A few weeks ago Mom and I zoomed up the hill with Ashley and Kristen Haymond, who stayed the weekend with us, and visited the lovely garden of Rosemary Nightingale. What an inspiration!

Set in the beautiful Sierra Nevada foothills, Mrs. Nightingale's garden is overflowing with herbs of every kind. As she led us through as a part of our tour, she kept us thinking with tidbits of information and folklore about each herb. Using her trusty garden sissors, Mrs. Nightingale snipped us each a stem of the herbs that were in season in her garden. By the end of our tour, we each had a bouquet of fragrant herbs to take home and dry ourselves.

Mrs. Nightingale served a delicious herb/ginger iced tea in delicate stem goblets as refreshment. She also demonstrated creative ways to use herbs in your home. It amazed me how many ways we can use God's creation in place of many chemicals on the market today.

Below, Ashley is enjoying the Russian Sage.

Stepping into the coolness of the garden Giftshop, the first thing that struck my eye was the thick bundles of lavender hung up in a row to dry.

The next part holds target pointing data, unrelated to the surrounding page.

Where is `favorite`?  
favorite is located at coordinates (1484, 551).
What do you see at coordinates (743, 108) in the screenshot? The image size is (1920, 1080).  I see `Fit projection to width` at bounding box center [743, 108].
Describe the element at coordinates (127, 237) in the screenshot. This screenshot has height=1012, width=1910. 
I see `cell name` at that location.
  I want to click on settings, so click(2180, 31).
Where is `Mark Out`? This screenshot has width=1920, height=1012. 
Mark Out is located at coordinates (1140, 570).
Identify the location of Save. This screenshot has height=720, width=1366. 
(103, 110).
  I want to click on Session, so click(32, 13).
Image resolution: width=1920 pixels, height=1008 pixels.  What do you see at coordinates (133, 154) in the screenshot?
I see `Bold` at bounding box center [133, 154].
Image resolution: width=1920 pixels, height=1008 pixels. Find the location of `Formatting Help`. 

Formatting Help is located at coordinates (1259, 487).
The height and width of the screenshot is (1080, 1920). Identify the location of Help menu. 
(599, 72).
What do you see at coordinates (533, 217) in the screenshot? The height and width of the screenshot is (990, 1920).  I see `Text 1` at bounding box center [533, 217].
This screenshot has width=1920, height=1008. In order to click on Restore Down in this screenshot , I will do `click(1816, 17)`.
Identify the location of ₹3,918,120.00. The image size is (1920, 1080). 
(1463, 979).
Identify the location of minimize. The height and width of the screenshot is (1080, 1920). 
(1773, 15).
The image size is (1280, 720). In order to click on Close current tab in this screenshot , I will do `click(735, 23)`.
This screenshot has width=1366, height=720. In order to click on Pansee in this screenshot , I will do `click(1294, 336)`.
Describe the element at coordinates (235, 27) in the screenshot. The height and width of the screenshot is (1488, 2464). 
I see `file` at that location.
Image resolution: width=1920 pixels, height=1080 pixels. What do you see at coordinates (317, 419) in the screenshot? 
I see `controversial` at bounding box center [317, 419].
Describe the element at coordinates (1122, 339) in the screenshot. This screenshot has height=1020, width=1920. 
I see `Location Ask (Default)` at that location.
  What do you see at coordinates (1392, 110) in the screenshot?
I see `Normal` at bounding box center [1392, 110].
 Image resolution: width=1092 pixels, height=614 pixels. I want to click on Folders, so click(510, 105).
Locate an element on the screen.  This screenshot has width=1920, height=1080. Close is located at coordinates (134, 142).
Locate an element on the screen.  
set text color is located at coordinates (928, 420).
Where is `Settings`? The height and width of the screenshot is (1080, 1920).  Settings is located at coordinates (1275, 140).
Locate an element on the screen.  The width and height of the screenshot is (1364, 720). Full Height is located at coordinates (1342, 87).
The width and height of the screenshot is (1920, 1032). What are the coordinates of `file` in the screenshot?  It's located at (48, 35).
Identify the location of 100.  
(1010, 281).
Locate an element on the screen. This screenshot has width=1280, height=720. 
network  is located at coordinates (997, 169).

As I looked further into the shop, my senses were stimulated by the variety of textures presented, such as the homemade soaps sitting in beds of dried herbs; cool and inviting to the touch. Her corked glass bottles of herbs sat waiting on the glass counters, anxious to have their secrets revealed. The homemade "lotions and potions and vanities in a bottle" as Max would say, sitting in another area were especially intriguing to me as I've tried my hand at making those before. Passing my sniffer across the top of the bottle, the powdery smell of lavender reached up to tickle it. Delightful!

The shop was a visual delight because on the walls and scattered throughout the garden and shop Mrs. Nightingale and her husband shared their artwork. Every corner of the shop was filled with homemade industry! Using God's creation and the bounty of nature, the Nightingales had created a paradise that they are sharing with the world.